La méthode encore expérimentale pourrait être commercialisée prochainement. Les scientifiques ont récemment découvert que le cancer de la prostate est le résultat de seize mutations génétiques intervenant sur les chromosomes 8 et 17. Ces deux chromosomes semblent être ceux qui renferment les codes génétiques liés à ce cancer.

Sur l’année 2006, 60.000 cancers de la prostate ont été diagnostiqués en France. Leur nombre aurait doublé en 5 ans. Mais ne nous inquiétons pas, cette augmentation impressionnante vient surtout de l’amélioration des techniques de dépistage. (source)

 

Si l’on y regarde de plus prêt, de plus en plus de progrès sont faits en matière de cancérologie. Le développement du Gardasil® en est la preuve irréfutable. Chaque année dans le monde, près de 260.000 femmes décèdent des suites de cette maladie dont 1.000 en France. 
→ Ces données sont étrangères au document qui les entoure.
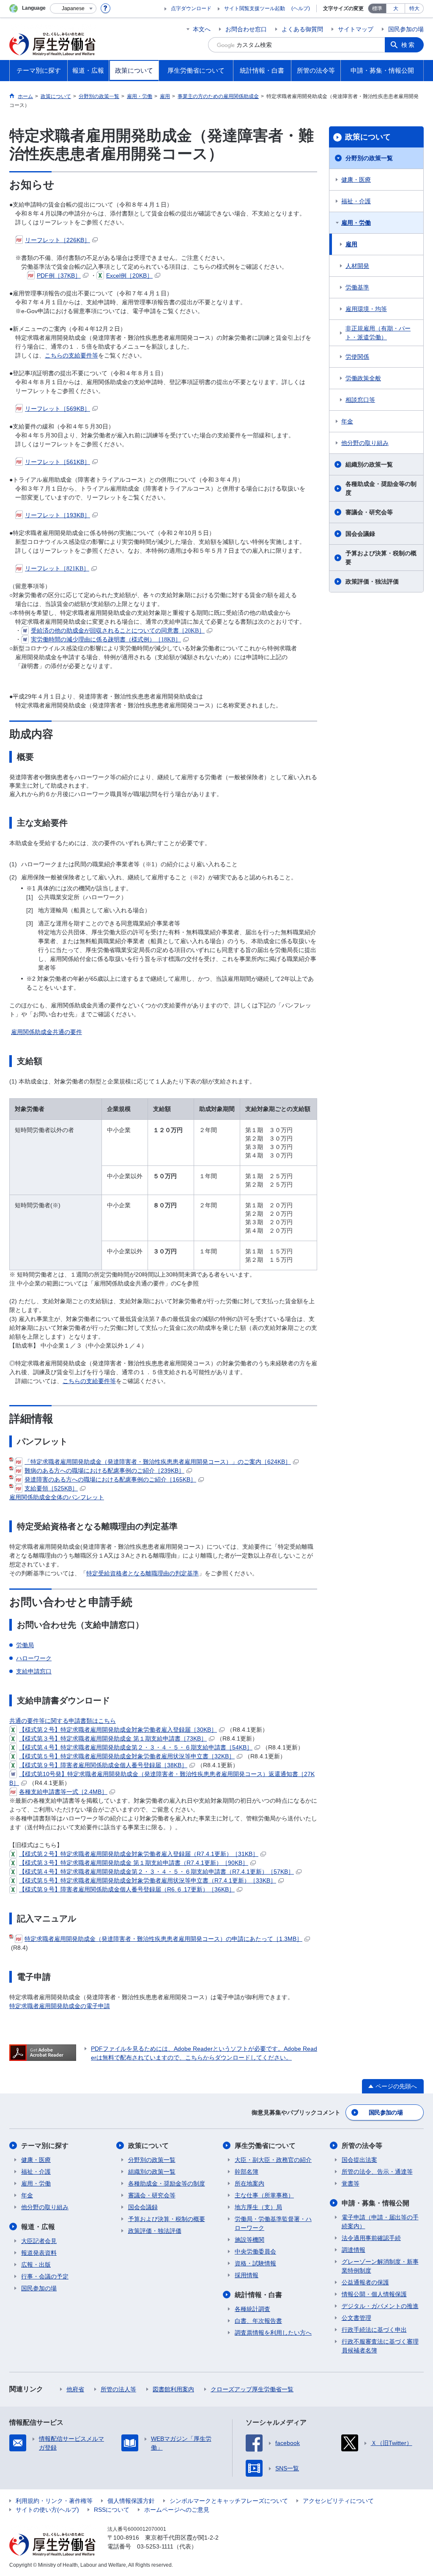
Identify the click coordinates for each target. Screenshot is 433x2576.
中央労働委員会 (255, 2251)
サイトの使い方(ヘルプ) (47, 2509)
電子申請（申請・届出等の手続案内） (380, 2221)
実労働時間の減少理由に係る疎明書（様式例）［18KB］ (106, 639)
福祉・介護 (356, 201)
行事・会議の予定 (45, 2276)
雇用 (351, 244)
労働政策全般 (363, 378)
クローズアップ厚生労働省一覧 (252, 2389)
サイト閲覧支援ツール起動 (254, 8)
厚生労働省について (265, 2145)
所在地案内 (249, 2183)
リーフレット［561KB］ (57, 461)
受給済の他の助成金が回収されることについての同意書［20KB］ (118, 631)
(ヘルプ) (300, 8)
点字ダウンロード (191, 8)
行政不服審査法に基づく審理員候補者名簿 (380, 2346)
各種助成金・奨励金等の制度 (381, 488)
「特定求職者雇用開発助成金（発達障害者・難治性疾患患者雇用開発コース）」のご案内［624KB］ (158, 1461)
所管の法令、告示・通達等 (377, 2171)
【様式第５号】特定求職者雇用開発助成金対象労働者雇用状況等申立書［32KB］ (127, 1756)
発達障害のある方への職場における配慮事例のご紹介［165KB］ (110, 1479)
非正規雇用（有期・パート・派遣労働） (378, 333)
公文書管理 (356, 2317)
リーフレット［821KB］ (57, 568)
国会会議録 (360, 533)
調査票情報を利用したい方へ (273, 2332)
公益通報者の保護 (365, 2282)
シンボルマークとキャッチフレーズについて (229, 2500)
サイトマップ (355, 29)
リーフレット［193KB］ (57, 515)
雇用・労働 (356, 222)
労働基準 (357, 287)
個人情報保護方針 (131, 2500)
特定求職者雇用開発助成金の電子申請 (59, 2006)
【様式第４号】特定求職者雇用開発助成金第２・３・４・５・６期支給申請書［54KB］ (135, 1747)
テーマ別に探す (45, 2145)
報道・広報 (38, 2226)
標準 (377, 8)
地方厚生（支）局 (258, 2207)
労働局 (25, 1645)
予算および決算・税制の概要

Mieux encore. Le site doctissmo révèle, prudemment, qu’un vaccin contre le cancer serait envisageable pour 2010… c'est-à-dire demain. Après quinze années d’une recherche acharnée, souvent difficile, les scientifiques seraient sur le point de trouver ce vaccin attendu de toute la planète, vaccin qui serait très certainement mis sur le marché à des prix inabordables.

Comment fonctionnerait ce type de traitement  préventif ? Le principe serait tout bonnement de demander, en la stimulant, une réponse de la tumeur. De cette manière, notre système immunitaire pourrait reconnaître le danger et ainsi détruire la tumeur.

Ces traitements sont pour l’instant au stade clinique. Il faudra quelques années encore, après approbation des autorités compétentes, pour les voir arriver sur le marché.